(SUPPLIED MATERIAL)
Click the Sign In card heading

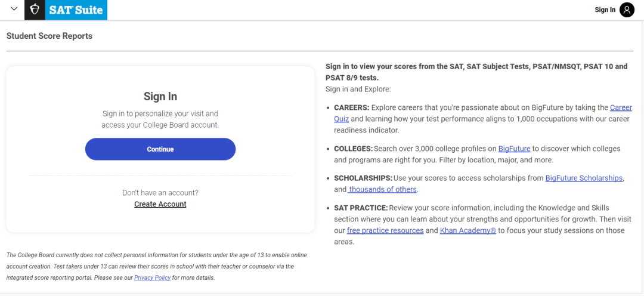(x=160, y=97)
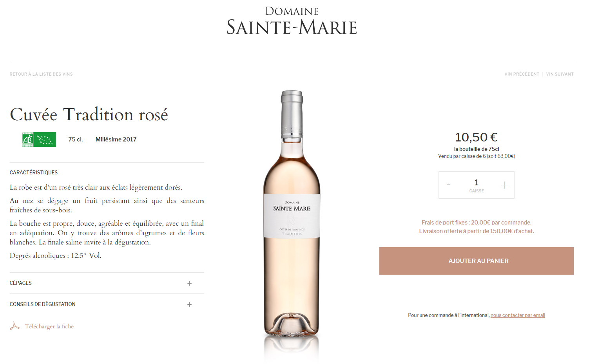This screenshot has height=364, width=589.
Task: Expand the Cépages section plus icon
Action: pos(189,283)
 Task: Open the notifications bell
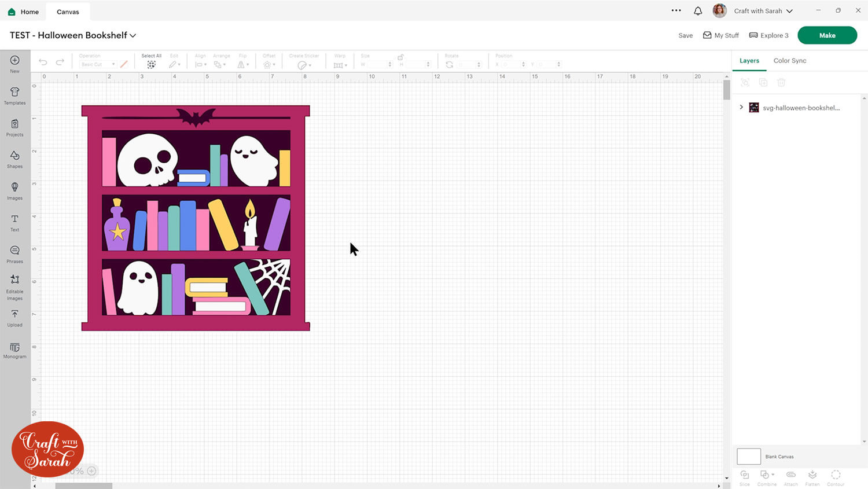[x=698, y=11]
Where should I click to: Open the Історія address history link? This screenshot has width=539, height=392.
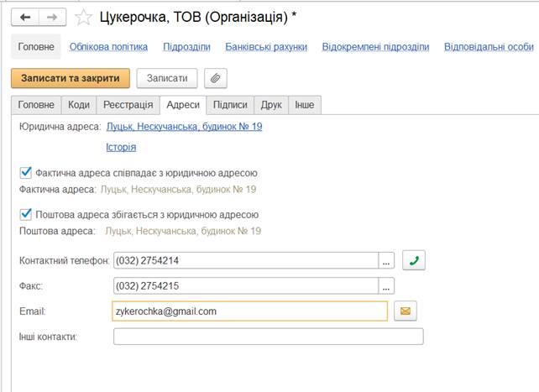pyautogui.click(x=121, y=148)
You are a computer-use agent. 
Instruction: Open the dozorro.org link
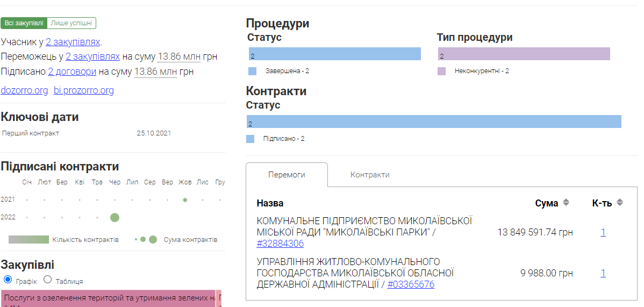click(x=24, y=90)
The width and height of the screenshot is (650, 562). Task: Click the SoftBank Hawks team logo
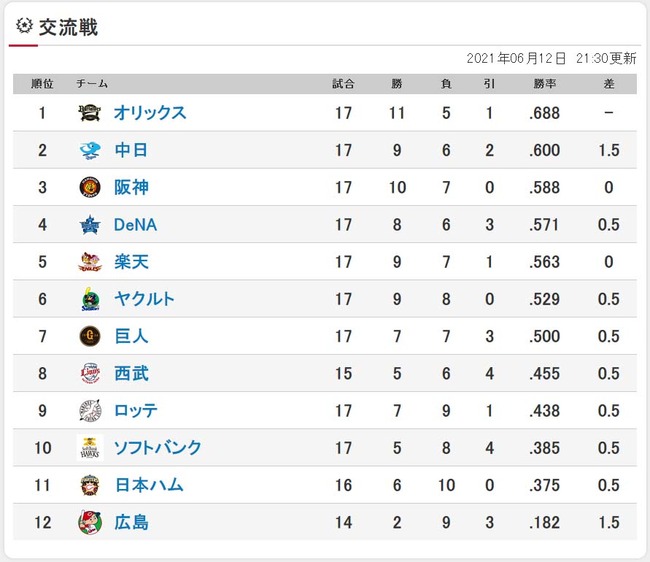click(90, 448)
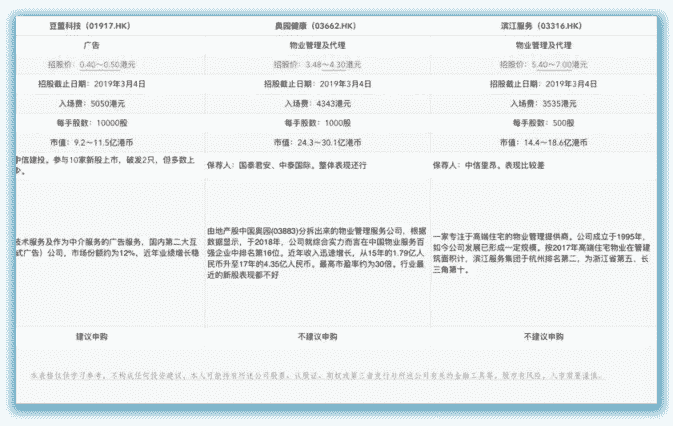
Task: Click the 奥园健康 (03662.HK) column header
Action: pyautogui.click(x=319, y=24)
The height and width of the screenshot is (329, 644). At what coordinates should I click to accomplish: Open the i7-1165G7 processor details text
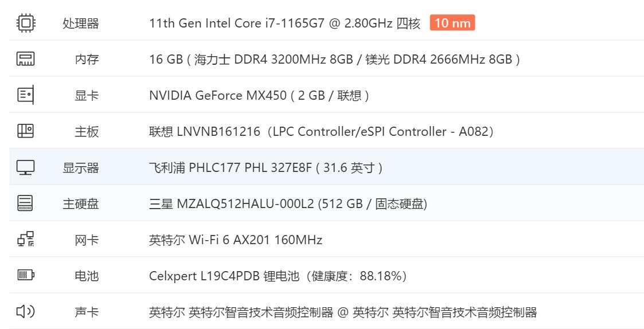pyautogui.click(x=284, y=24)
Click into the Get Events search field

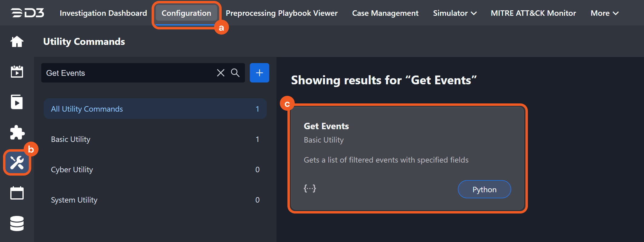pos(127,73)
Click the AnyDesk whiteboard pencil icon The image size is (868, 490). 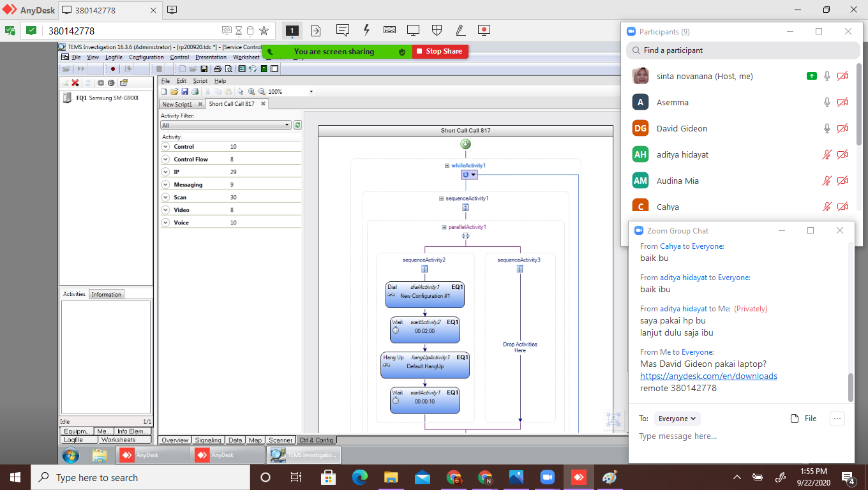[460, 31]
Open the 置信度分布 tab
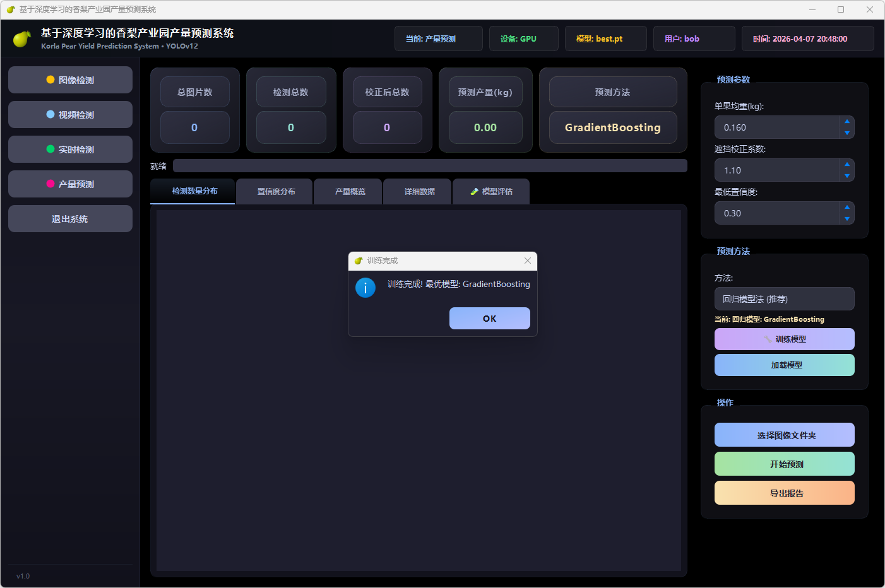885x588 pixels. [276, 192]
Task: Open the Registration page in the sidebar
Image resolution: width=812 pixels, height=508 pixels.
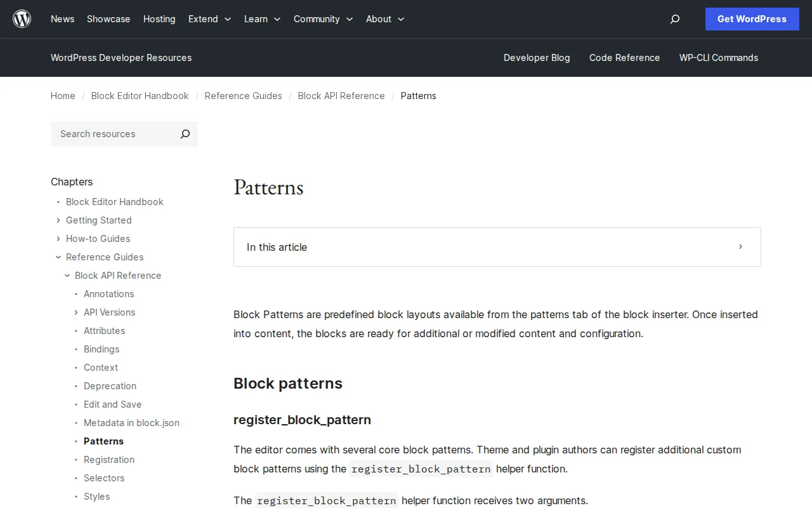Action: click(x=108, y=460)

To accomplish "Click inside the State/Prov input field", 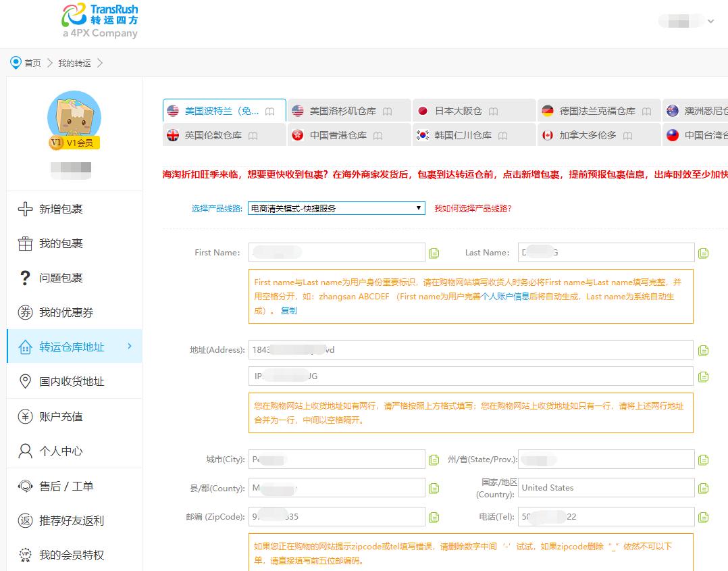I will click(606, 459).
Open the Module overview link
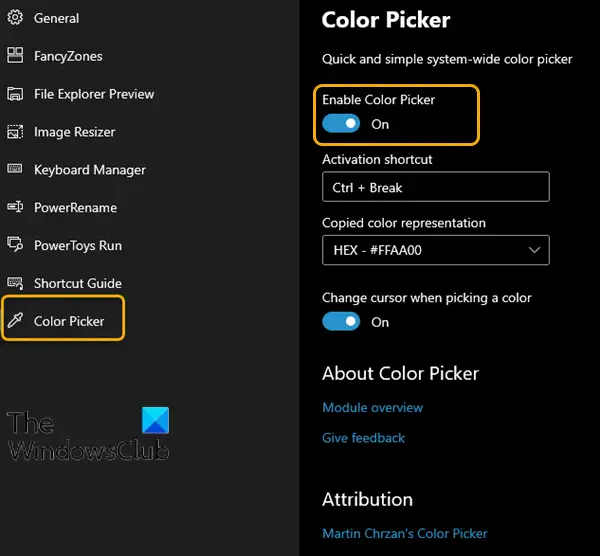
(End SUPPLIED MATERIAL)
- WORK TASK -
Begin with the first line of the records and repeat every line up to the one with "You are a computer-use agent.", counting that line too. Pictures are not part of the copy.

- RESPONSE TO THE EXERCISE -
Click the Sign In card heading

(x=160, y=97)
This screenshot has height=364, width=589.
Task: Expand the Cépages section plus icon
Action: pos(189,283)
 Task: Open the notifications bell
[x=698, y=11]
Where should I click to: Open the Історія address history link? This screenshot has width=539, height=392.
pyautogui.click(x=121, y=148)
You are a computer-use agent. 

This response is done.